What are Kegel exercises and what are they for?
The pubocoxygeal muscle contraction exercises, better known as Kegel exercises are movements aimed at strengthening the pelvic floor muscles (which exist in men and women). They were created in the 1940s by gynecologist Arnold Kegel, from whom they take their name, as a means to prevent and solve urinary incontinence in women after childbirth.
Little by little it was discovered that Kegel exercises could serve for much more than to treat urinary incontinence check kegel exercises at vtight-gel.com: when working the pelvic floor allow us greater control of this musculature that leads to an improvement in the function of support of the viscera and in an improvement of sexual function.
The image that is usually given when explaining where the pelvic floor musculature is and how to activate it is as follows: we imagine that our center or core is a wicker basket (some people use the simile with a box, but the basket fits more by being flexible and malleable). The diaphragm would be the lid of the basket, the front and the sides of the basket would be formed by the back of the abdomen (the innermost muscle that surrounds everything), in the back the lumbar musculature and, finally, the base of the basket would be formed by the musculature of the pelvic floor.

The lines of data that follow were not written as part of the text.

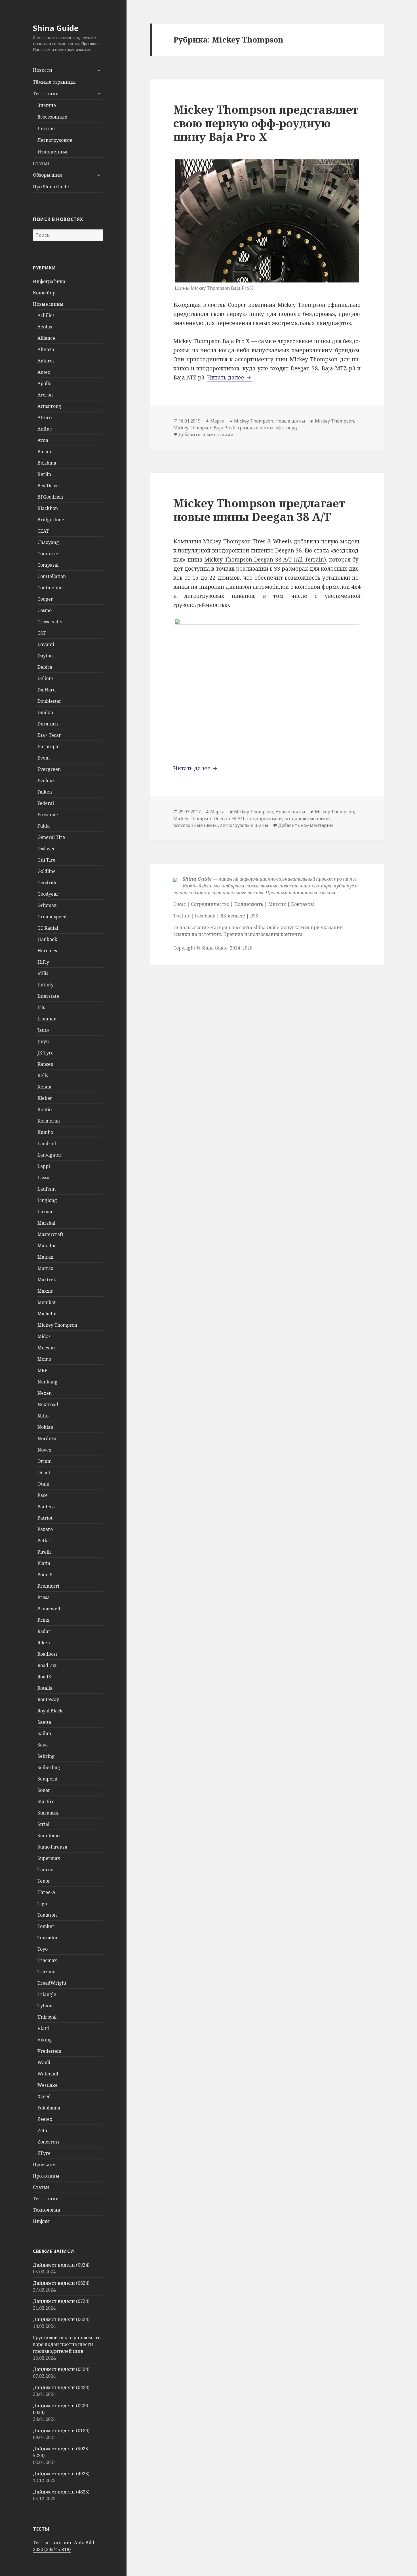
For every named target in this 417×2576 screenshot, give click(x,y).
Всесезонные (52, 117)
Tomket (45, 1926)
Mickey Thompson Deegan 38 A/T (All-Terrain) (265, 559)
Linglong (47, 1200)
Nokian (45, 1427)
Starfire (45, 1801)
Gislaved (46, 848)
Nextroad (47, 1404)
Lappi (43, 1166)
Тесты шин (46, 93)
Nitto (43, 1416)
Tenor (43, 1881)
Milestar (46, 1348)
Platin (43, 1563)
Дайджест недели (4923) (61, 2473)
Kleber (44, 1098)
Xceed (44, 2096)
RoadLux (46, 1665)
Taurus (45, 1869)
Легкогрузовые (54, 140)
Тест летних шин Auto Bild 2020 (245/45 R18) (63, 2545)
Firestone (47, 814)
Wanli (43, 2062)
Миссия (277, 904)
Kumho (45, 1132)
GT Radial (47, 928)
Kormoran (48, 1121)
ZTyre (43, 2153)
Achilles (45, 315)
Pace (42, 1495)
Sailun (44, 1733)
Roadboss (47, 1654)
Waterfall (47, 2074)
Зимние (46, 105)
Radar (43, 1631)
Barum (44, 451)
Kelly (43, 1075)
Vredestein (49, 2051)
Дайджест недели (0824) (61, 2283)
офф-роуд (286, 428)
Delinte (45, 678)
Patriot (44, 1518)
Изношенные (53, 152)
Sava (42, 1745)
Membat (46, 1302)
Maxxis (45, 1291)
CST (41, 633)
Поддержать (248, 904)
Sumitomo (48, 1835)
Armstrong (49, 406)
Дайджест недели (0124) (61, 2430)
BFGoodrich (50, 497)
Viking (44, 2040)
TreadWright (51, 1983)
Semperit (47, 1779)
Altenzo (45, 349)
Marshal (46, 1223)
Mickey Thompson (57, 1325)
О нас (179, 904)
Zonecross (48, 2142)
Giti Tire (46, 860)
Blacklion (47, 508)
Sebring (46, 1756)
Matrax (45, 1257)
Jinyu (43, 1041)
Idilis (42, 973)
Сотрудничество (210, 904)
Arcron (45, 395)
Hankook (47, 939)
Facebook (205, 916)
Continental (50, 588)
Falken (44, 792)
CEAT (43, 531)
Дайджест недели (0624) (61, 2319)
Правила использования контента (262, 934)
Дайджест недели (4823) (61, 2492)
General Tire (51, 837)
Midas (43, 1336)
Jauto (43, 1030)
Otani (43, 1484)
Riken (43, 1643)
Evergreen (49, 769)
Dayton (45, 656)
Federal (45, 803)
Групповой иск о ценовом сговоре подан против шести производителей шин (67, 2344)
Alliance (46, 338)
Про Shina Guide (51, 186)
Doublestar (49, 701)
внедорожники (264, 818)
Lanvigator (49, 1155)
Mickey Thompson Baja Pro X (211, 341)
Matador (46, 1245)
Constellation (51, 576)
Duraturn (47, 724)
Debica (44, 667)
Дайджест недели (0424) (61, 2387)
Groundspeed (52, 916)
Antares (45, 361)
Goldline (46, 871)
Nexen (44, 1393)
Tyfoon (44, 2006)
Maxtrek (46, 1280)
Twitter (181, 916)
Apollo (44, 383)
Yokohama (48, 2108)
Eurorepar (48, 746)
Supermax (48, 1858)
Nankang (47, 1382)
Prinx (43, 1620)
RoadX (44, 1677)
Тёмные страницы (54, 82)
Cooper (45, 599)
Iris (41, 1007)
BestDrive (48, 485)
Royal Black (50, 1711)
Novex (44, 1450)
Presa (43, 1597)
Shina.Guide (214, 948)
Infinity (45, 985)
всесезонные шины (195, 825)
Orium (44, 1461)
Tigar (43, 1903)
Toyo (42, 1949)
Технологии (46, 2210)
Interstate (48, 996)
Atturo (44, 417)
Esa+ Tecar (49, 735)
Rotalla (44, 1688)
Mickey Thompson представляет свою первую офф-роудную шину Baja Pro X (265, 123)
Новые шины (48, 304)
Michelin (46, 1314)
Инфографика (49, 281)
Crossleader (50, 622)
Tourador (47, 1937)
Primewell (48, 1608)
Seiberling (48, 1767)
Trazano (46, 1972)
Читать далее (229, 377)
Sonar (43, 1790)
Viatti (43, 2028)
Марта (217, 421)
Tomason (47, 1915)
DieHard (46, 690)
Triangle (46, 1994)
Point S (44, 1574)
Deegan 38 (304, 368)
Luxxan (45, 1211)
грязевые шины (255, 428)
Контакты (302, 904)
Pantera (46, 1506)
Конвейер (44, 293)
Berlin (44, 474)
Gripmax (46, 905)
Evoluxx (46, 780)
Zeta (42, 2130)
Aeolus (44, 327)
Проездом (44, 2164)
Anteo (43, 372)
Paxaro (45, 1529)
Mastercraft (50, 1234)
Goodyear (47, 894)
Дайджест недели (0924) (61, 2265)
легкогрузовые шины (244, 825)
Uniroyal (46, 2017)
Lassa (43, 1177)
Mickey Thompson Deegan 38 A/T (209, 818)
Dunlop (45, 712)
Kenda (44, 1087)
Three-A (46, 1892)
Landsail (46, 1143)
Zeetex (44, 2119)
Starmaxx (47, 1813)
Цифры (41, 2221)
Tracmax (47, 1960)
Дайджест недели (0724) (61, 2301)
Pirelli (44, 1552)
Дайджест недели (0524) (61, 2369)
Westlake (47, 2085)
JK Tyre (45, 1053)
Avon (42, 440)
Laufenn (46, 1189)
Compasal (47, 565)
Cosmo (44, 610)
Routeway (48, 1699)
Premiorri (48, 1586)
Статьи (41, 163)
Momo (44, 1359)
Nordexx (46, 1438)
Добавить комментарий (205, 434)
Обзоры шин (47, 175)
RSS (254, 916)
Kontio (44, 1109)
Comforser (48, 553)
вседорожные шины (307, 818)
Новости (42, 70)
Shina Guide (56, 28)
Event (43, 758)
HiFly (43, 962)
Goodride (47, 882)
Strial (43, 1824)
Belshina (46, 463)
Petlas (43, 1540)
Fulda (43, 826)
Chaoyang (48, 542)
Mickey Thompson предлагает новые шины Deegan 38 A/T (259, 509)
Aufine (44, 429)
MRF (42, 1370)
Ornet (43, 1472)
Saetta (44, 1722)
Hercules (47, 951)
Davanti (45, 644)
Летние (46, 128)
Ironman (46, 1019)
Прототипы (46, 2176)
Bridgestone (50, 519)
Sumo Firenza (52, 1847)
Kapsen (45, 1064)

We must bear in mind that all these muscles work in a team and together (for that reason the example of the wicker basket is good: what happens in one of the areas affects the others). The pelvic floor musculature works together primarily with the internal oblique and the transverse abdomen to stabilize our posture.
How are Kegel exercises done?
Kegel exercises do not require visible movement of the body, since what we work on is the internal muscles, so we can do them anywhere. The ideal is to perform them sitting, but if you are a beginner you can start to make them lie down to avoid the force of gravity.
We place our hip in a neutral position (neither in anteversion nor in retroversion) and perform the movement of the pelvic floor musculature in four phases: contraction and elevation of the musculature, maintaining that position, returning to the initial position and, finally, relaxation. I advise you to watch the video that accompanies this paragraph where Dr. Rojas explains it perfectly.
Some tips to keep in mind: we should breathe normally, not hold our breath while we are in the contraction phase, relax our body (and especially the adductors and buttocks, which are the muscles that we tend to contract instead of the pelvic floor ) and maintain an aligned and elongated posture (if you don’t know how to stretch your spine, we’ll explain it here ).
The benefits of Kegel exercises
With the passage of time and with the lack of exercise the pelvic floor muscles lose tone. This is aggravated, in the case of women, after childbirth, when our body has undergone transformations. Kegel exercises are recommended for both sexes and at any age as they help us strengthen and strengthen this muscles.
In both sexes we will obtain greater control of incontinence , both urinary and fecal. These exercises are recommended especially in the postpartum stage of women and after a prostate surgery in the case of men.
On the sexual level , Kegel exercises can be very beneficial in both sexes. In men, Kegel exercises can help fight premature ejaculation; In women the toning of the vaginal muscles improves friction during penetration (this benefits both), which facilitates reaching orgasm, and also increases the sensitivity of the area.